Think you understand the JavaScript Event Loop? What order do you think these logs appear in? 1️⃣ sync → setTimeout → fetch 2️⃣ sync → fetch → setTimeout 3️⃣ fetch → sync → setTimeout Drop your answer before checking the console 👇 #JavaScript #FrontendDevelopment #WebDevelopment #ReactJS #EventLoop
It depends on the speed of the API call. If it takes less than ~4ms, fetch will execute before setTimeout. Otherwise, in most cases, the order will be: sync -> timeout -> fetch
Sync -> setTimeout -> fetch First of all setTimeout function is executed and the callback function is stored, the process starts in a background thread which takes 0 seconds or we can say the timer is immediately expired and the callback function is pushed into the callback queue. Meanwhile, all these things happening, fetch is being executed in the main thread, and stores its callback function in the promise object returned by the fetch. The actual network request is made from an another background thread and this thread will be waiting for its response. As soon as the response comes, it will be push the callback function to the microtask queue but here's the catch, the api response cannot be immediate, It will definitely be greater than 0 ms So, at this point of time, we have only setTimeout callback function in the queue. Now, the "I am sync" will be logged, then callback from the callback queue will be called and finally whenever the api response is resolved, its callback function is popped from the microtask queue, executed inside the callstack.
In normal case, sequence will be : sync then fetch then setTimeout. Due to precedence of execution=> synchronous > microtask queue > macrotask queue.
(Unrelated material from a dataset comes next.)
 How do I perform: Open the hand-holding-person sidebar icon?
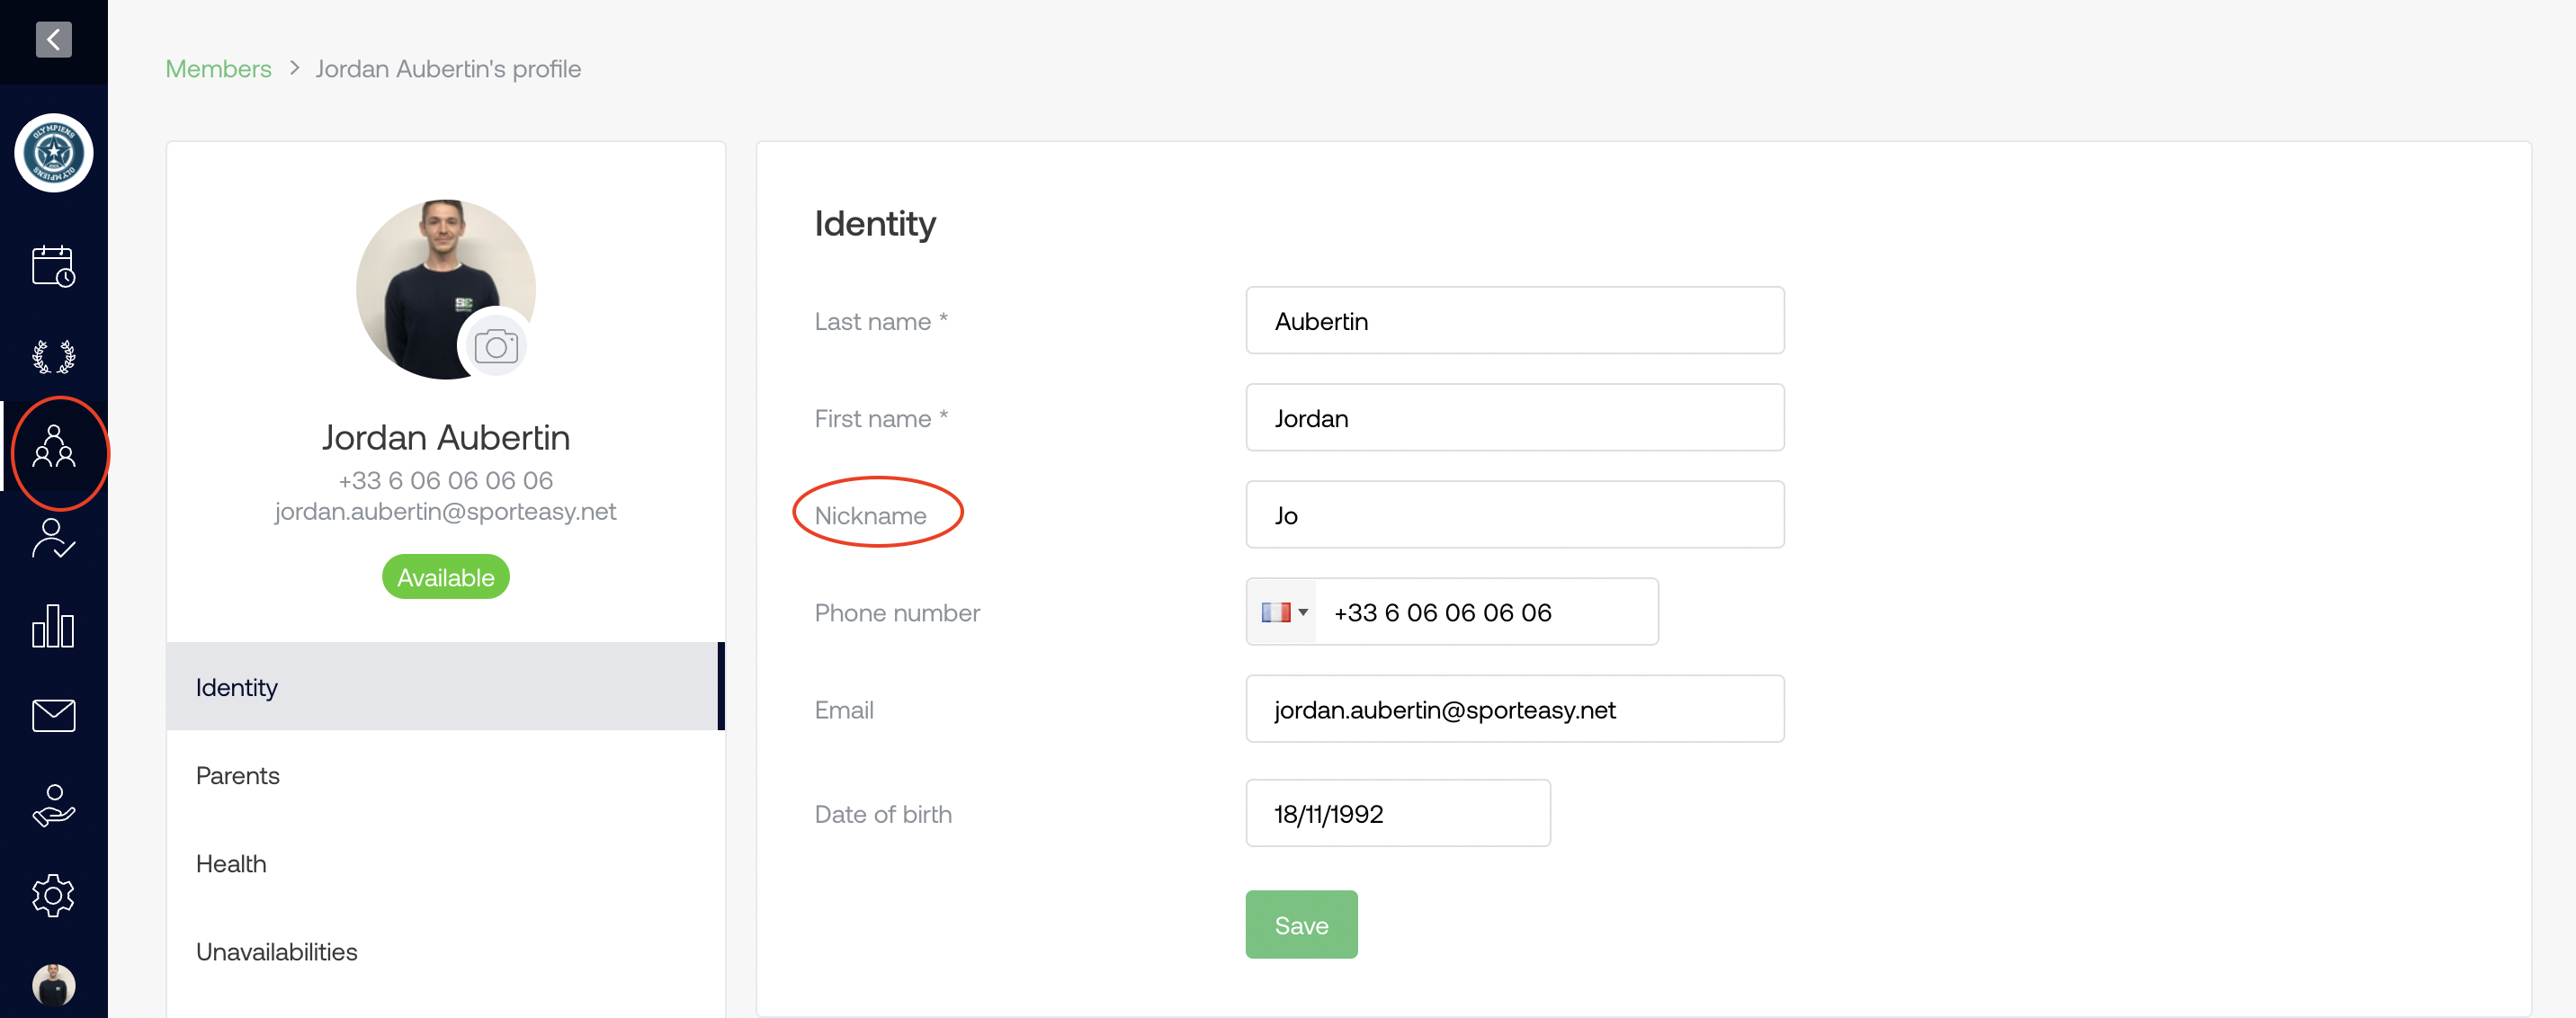pyautogui.click(x=53, y=805)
But if the API is very slow, Promise isn’t resolved yet, there is no microtask in the queue, so it becomes: sync then setTimeout then fetch Reason: microtasks run first only when they’re available.
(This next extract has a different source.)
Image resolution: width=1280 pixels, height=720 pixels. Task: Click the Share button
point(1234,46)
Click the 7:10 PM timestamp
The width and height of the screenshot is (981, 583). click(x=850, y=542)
1 or 2 that depends on how long the request takes
Answer: sync → fetch → setTimeout "console.log" runs first (synchronous). "fetch().then()" is a microtask, so it runs before the macrotask queue. "setTimeout" is a macrotask, so it executes last.
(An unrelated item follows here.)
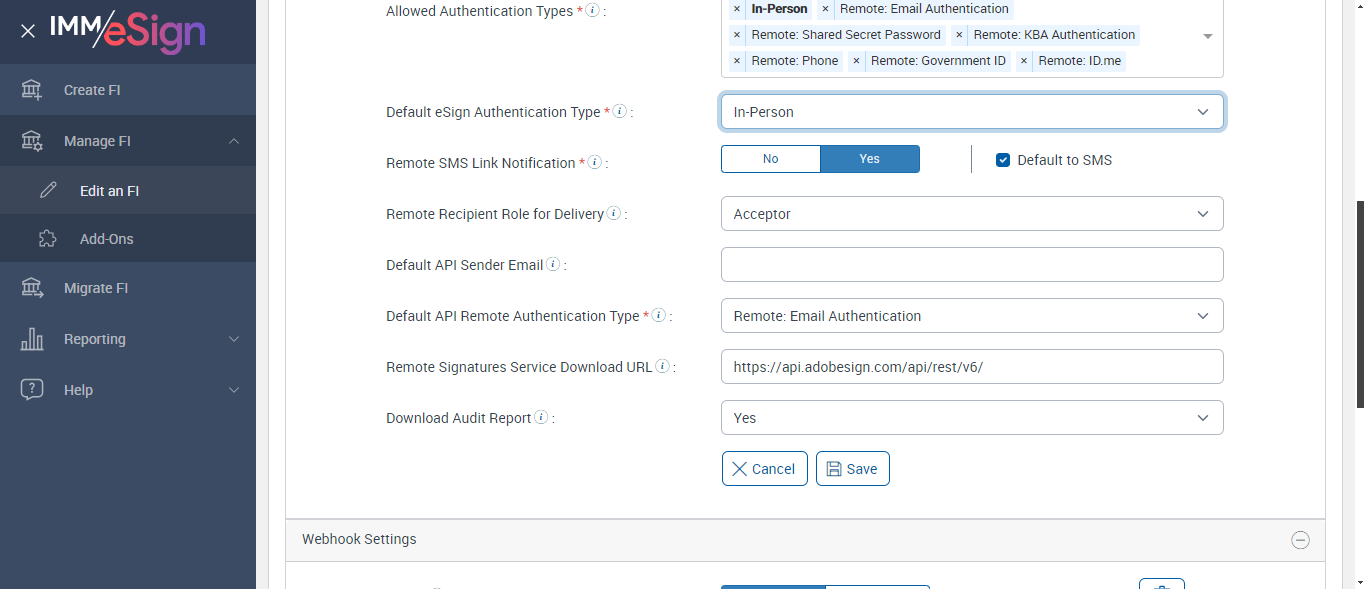Viewport: 1366px width, 589px height.
Task: Uncheck the Default to SMS checkbox
Action: point(1003,160)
Sync --> fetch --> set timeout. First execution will be normal console then promises(micro task queue) then set time out( macro task queue).
Executing all synchronous code (call stack). Then resolving all microtasks (like .then, await, queueMicrotask). Then processing one macrotask (like setTimeout, setInterval, or I/O).
console.log fetch function setTimeOut
Ambigous scenario, if fetch responds immediately by the time the event loop checks micro task queue then the code inside then block otherwise timeout first.
Sync → timeout → fetch In real Node.js execution, a real network fetch does not resolve immediately. Even with setTimeout(0), the timer runs in the timers phase, while the API response completes later in the poll phase. So practically, the output will be: I am sync → I am setTimeout → I am fetch. Microtasks run before macrotasks, but only after they are actually resolved.